The Dilemma Of Grocery Shopping.

Imagine when you are woken up from your deep beauty sleep at 2 in the blistering heat of afternoon and told that its your turn to go grocery shopping. Yeah. It happened with me. At first I thought that some devil is joking with me but it was my mother. For ten minutes I simply gathered my bearings and thought about the hurricane that awaited me. Then I got up from my bed and made it to the bathroom. After getting ready which included wearing Abaya and grabbing my Blackberry, I raced outside to join my dear daddy in the car. The 15 minutes were so peaceful and I thought about staying there forever.

I got out and entered the hyper market. During all this, my mind was filled with the list, cucumbers…tomatoes…milk…bread…yoghurt…chillies…strawberries…etc. Moving along the aisles, I just dumpeverything in the trolley. And I am fighting my way through a sea of people mostly bachlors walking aimlessly. Cereal, check. Nutella, check. Noodles, check. Bread, check. And it goes on. My eyes are still not fully open and I do not want them to open. Because Uptill now, I am just having a horrible nightmare but then I will be forced to live it. Shudders. I just grab everything I can think of and asks my dad to pay. He says, sumaica did you get the 7up and the shampoo and this and that? I got everything dad. Let us just go.

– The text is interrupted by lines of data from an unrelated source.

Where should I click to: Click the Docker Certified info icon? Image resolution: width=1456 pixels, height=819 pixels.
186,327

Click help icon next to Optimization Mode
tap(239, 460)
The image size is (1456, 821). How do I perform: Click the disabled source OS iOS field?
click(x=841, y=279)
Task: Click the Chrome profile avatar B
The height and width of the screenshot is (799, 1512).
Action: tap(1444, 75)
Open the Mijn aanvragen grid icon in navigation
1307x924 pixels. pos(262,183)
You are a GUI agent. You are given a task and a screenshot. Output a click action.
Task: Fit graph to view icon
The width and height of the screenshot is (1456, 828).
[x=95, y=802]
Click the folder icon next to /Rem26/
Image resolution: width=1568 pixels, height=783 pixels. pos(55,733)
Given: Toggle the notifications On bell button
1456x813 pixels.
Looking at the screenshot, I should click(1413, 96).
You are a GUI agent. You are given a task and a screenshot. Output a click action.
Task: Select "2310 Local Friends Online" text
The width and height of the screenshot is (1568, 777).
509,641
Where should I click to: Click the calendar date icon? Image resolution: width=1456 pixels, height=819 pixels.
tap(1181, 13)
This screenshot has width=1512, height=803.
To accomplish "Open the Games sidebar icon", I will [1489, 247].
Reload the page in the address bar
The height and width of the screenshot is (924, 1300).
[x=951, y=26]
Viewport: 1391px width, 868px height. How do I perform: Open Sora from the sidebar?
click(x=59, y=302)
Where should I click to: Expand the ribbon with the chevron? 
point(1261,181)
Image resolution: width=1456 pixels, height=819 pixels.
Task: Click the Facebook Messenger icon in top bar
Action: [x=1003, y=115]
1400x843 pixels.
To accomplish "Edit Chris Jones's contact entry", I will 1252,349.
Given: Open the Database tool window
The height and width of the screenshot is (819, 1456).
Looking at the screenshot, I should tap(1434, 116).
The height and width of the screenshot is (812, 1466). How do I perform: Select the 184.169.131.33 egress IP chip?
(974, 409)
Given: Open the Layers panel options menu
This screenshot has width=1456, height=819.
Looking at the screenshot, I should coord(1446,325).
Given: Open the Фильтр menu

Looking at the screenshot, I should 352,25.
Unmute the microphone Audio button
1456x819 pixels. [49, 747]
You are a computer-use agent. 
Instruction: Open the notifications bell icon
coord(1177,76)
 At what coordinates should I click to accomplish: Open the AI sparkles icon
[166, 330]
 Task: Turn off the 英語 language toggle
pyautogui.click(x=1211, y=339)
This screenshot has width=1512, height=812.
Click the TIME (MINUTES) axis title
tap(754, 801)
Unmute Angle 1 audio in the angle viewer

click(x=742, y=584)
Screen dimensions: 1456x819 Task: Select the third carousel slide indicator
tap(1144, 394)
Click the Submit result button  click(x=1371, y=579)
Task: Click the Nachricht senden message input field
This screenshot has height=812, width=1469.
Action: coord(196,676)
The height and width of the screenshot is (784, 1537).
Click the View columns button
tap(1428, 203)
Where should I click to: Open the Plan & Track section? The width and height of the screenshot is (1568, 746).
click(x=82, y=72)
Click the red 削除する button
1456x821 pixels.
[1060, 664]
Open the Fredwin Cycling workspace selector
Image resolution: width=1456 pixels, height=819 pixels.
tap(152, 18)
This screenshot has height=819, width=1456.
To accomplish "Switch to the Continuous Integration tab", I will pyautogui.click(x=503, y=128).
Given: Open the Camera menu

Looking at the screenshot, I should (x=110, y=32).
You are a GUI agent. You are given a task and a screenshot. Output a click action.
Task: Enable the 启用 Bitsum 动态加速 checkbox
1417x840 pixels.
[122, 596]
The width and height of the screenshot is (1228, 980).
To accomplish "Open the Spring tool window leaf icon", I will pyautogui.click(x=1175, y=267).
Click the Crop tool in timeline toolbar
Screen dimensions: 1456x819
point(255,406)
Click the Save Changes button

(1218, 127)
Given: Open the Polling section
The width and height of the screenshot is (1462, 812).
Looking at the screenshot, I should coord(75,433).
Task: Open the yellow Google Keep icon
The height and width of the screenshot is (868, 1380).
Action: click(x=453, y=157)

I arrive home with every bone in my body which is a miracle dispite all the torture I went through. Then it hits me. I have been played.  It wasn’t even my turn to go shopping. It was my younger brothers turn. He took advantage of my mental sleeping state.

How do people do this? According to a survey conducted by Sumaica Asad in 2012, 7 out of every 8 teenager hate grocery shopping. See, the torture we have to go through. Personally, if parents want to punish their kids, send them grocery shopping. They will never disobey you again.  A friend of mind likes grocery shopping and I am still figuring out why? Nobody likes to shop for cereals, grains, rice, whatever the hell people buy.

It is torture. You have to give up whatever most important thing you are doing. Then you have to get ready. Then you have to weave around people. Then you have to push around a stupid trolley. Then you have to find everything on the list. If by any luck you have a list. And you always and I repeat ALWAYS forget something to buy.

I never ever want to go grocery shopping again.